Page MenuHomePhabricator

Implement get media file endpoint
Open, MediumPublic5 Estimated Story Points

Description

Description
This endpoint allows readers to retrieve specified media files as described in T230848.

Requirements

  • Implement endpoint described by T230848
  • Implement integration test covering expected behaviour
  • Add documentation for endpoint

Event Timeline

WDoranWMF set the point value for this task to 5.Oct 30 2019, 10:46 PM

Change 552343 had a related patch set uploaded (by BPirkle; owner: BPirkle):
[mediawiki/core@master] Add a core REST API endpoint for media file metadata

https://gerrit.wikimedia.org/r/552343

Change 552343 merged by jenkins-bot:
[mediawiki/core@master] Add a core REST API endpoint for media file metadata

https://gerrit.wikimedia.org/r/552343

Hi @BPirkle, Here are the docs for this endpoint for your review: https://www.mediawiki.org/wiki/API:REST_API/Media_files

I've also put together a draft of a Jupyter Notebook demonstrating the use of this endpoint: https://paws-public.wmflabs.org/paws-public/User:APaskulin_(WMF)/en-wikipedia-images.ipynb

Let me know what you think. Feel free to edit the pages directly, provide feedback via this task or the doc talk page, or let me know and I can schedule a synchronous chat if that's easier.

Hi @apaskulin ,

This looks great! A few comments follow.

  1. Upon reading this and rereading some of the other endpoint documentation, I notice that we're using a different example parameter between the "Request examples" section and the "Request parameters" section. For example, on the /file endpoint documentation the "Request examples" section says:

curl https://commons.wikimedia.org/w/rest.php/v1/file/File:The_Blue_Marble.jpg

While the "Request parameters" section includes this table:

parameterrequiredexampledescription
titlerequiredMy fileFile title

Is it intentional that the first uses "File:The_Blue_Marble.jpg" while the second uses "My file"? I notice on some endpoints (ex https://www.mediawiki.org/wiki/API:REST_API/History) there are multiple examples with different parameters (which is great!) so maybe the intention is to be consistent across endpoints in using an actual, working parameter for the "examples" section and a true placeholder one for the table?

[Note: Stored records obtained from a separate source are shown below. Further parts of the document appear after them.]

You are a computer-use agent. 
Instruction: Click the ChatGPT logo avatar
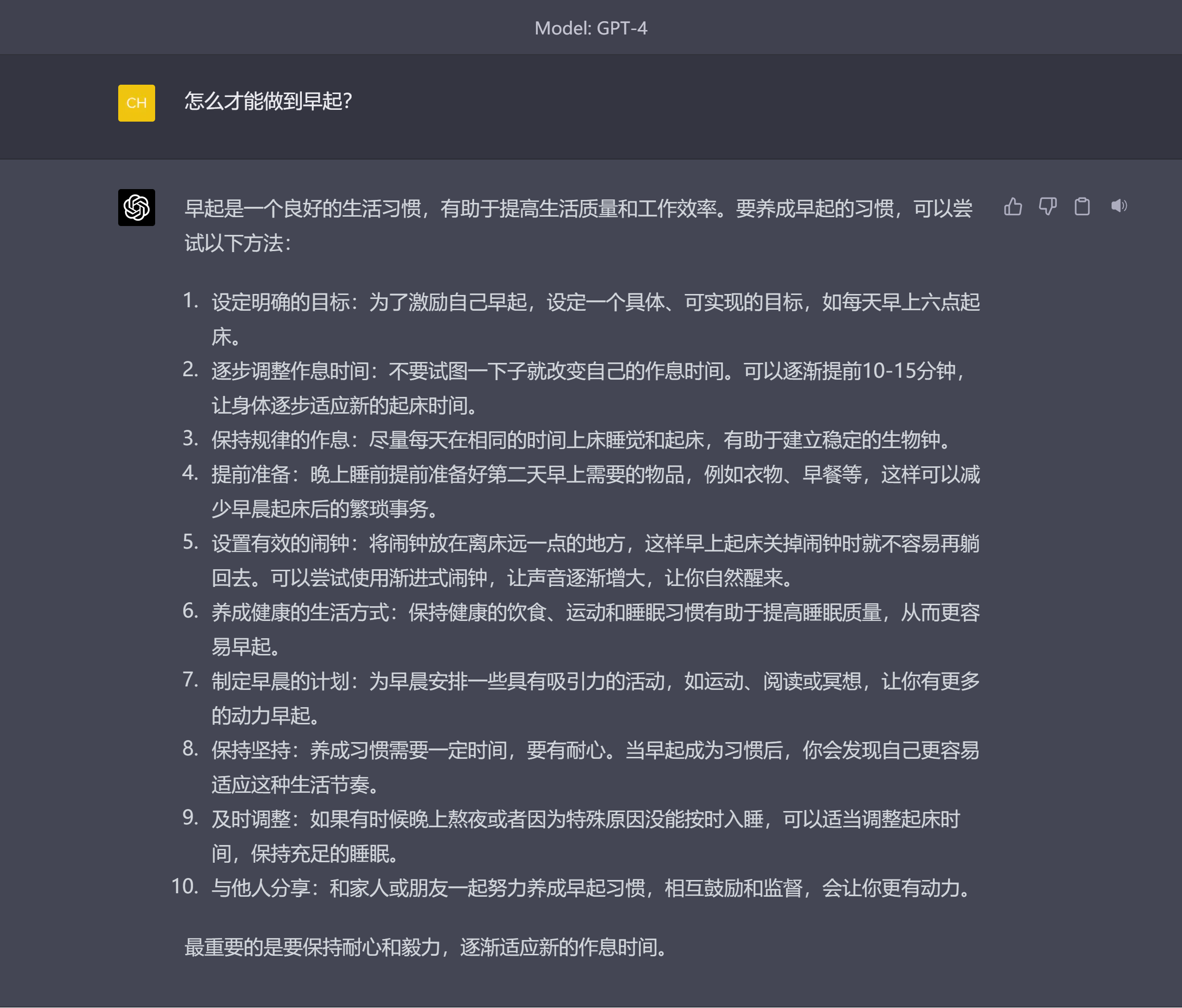point(136,207)
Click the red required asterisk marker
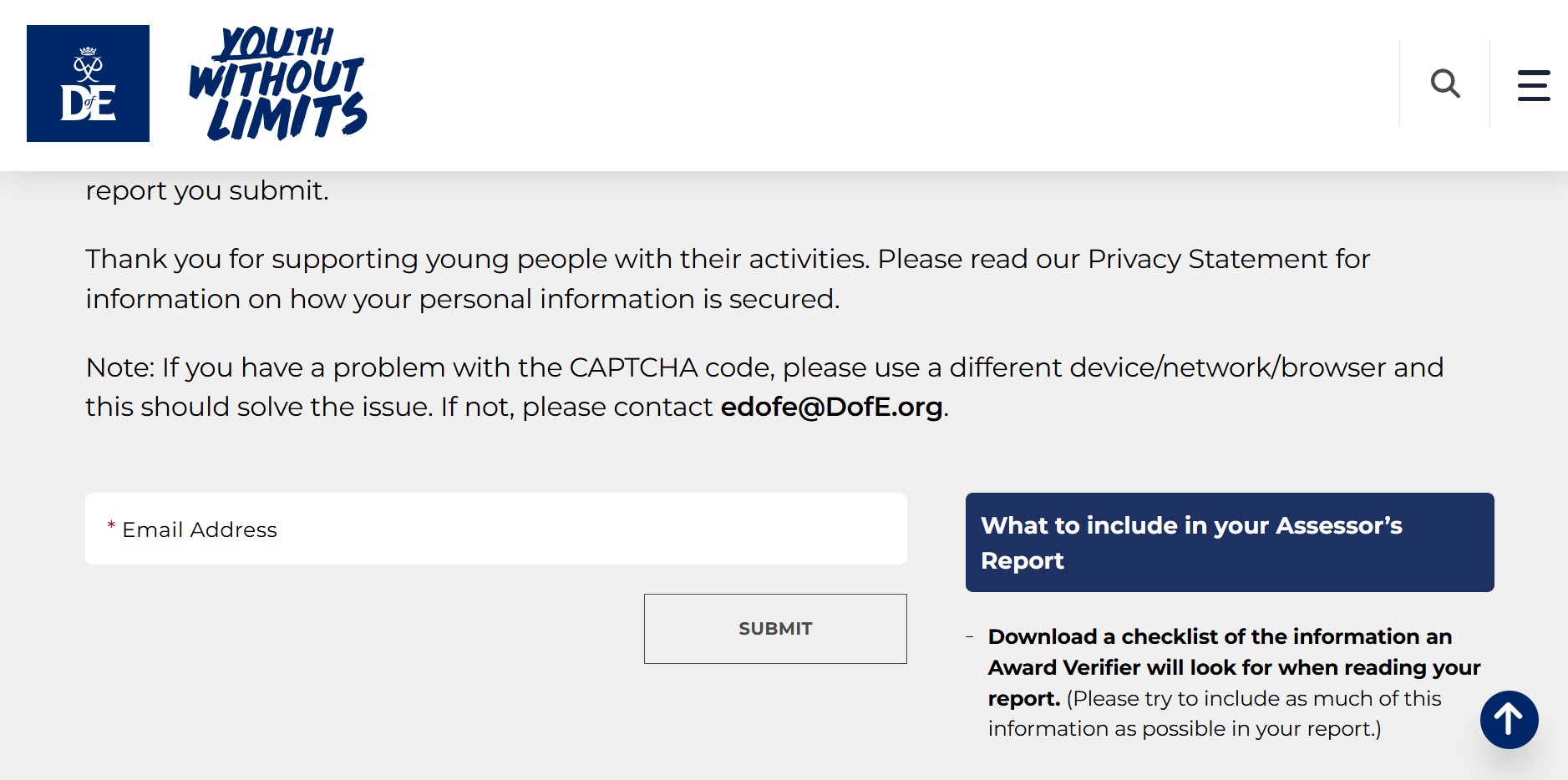Screen dimensions: 1568x780 (111, 526)
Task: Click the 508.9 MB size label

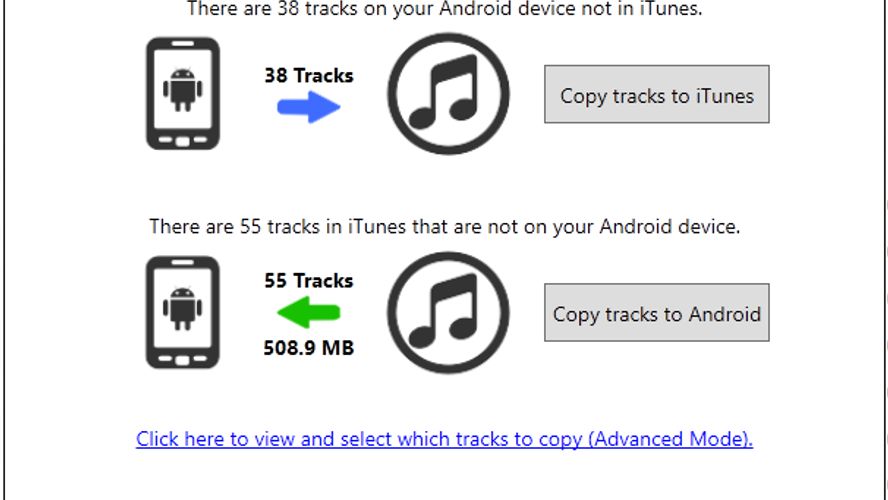Action: [309, 348]
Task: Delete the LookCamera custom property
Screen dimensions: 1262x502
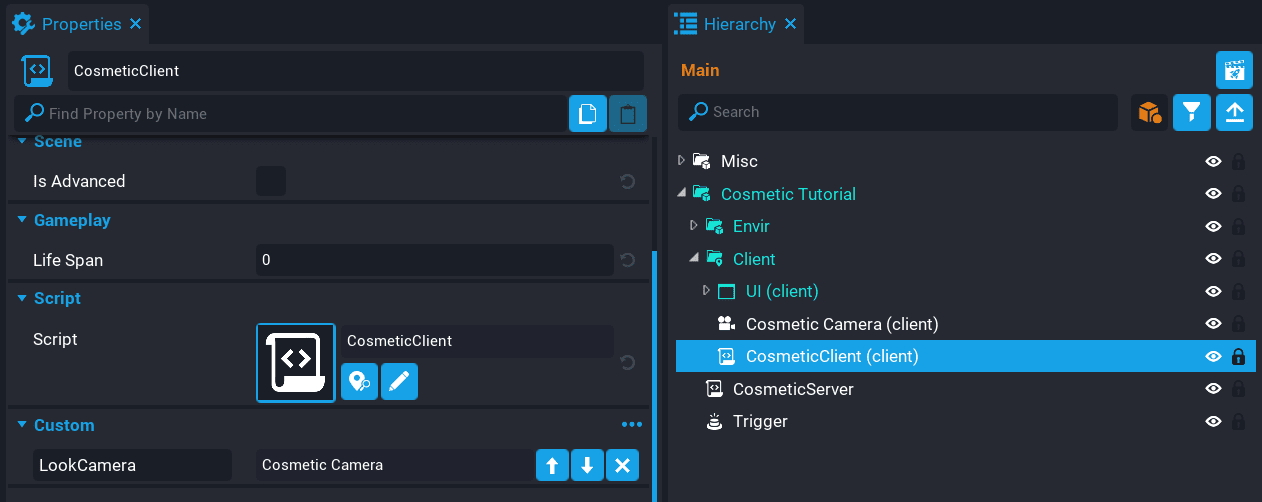Action: pyautogui.click(x=622, y=465)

What made me catch on this for this example was that I was expecting to see something like "File:foo" in the table, but instead I saw a string without the file namespace specified, and containing a space. Maybe "File:My_file" for the table?

  1. in the 403 response section, the message will say "The user does not have rights to read title" Note the "s" at the end of "right", which is omitted on the doc page. I noticed this same discrepancy on other endpoints - I assume it was copied and pasted. We may have changed this message string in the code you created the initial draft of the docs. This message string is used in the code for:
    • MediaFileHandler (/file)
    • LanguageLinksHandler (/page/{title}/links/language)
    • MediaLinksHandler (/page/{title}/links/media)
    • PageHTMLHandler (/page/{title}/{html_type}
    • PageHistoryCountHandler (/page/{title}/history/counts/{type}
    • PageHistoryHandler (/page/{title}/history)
    • PageSourceHandler (/page/{title})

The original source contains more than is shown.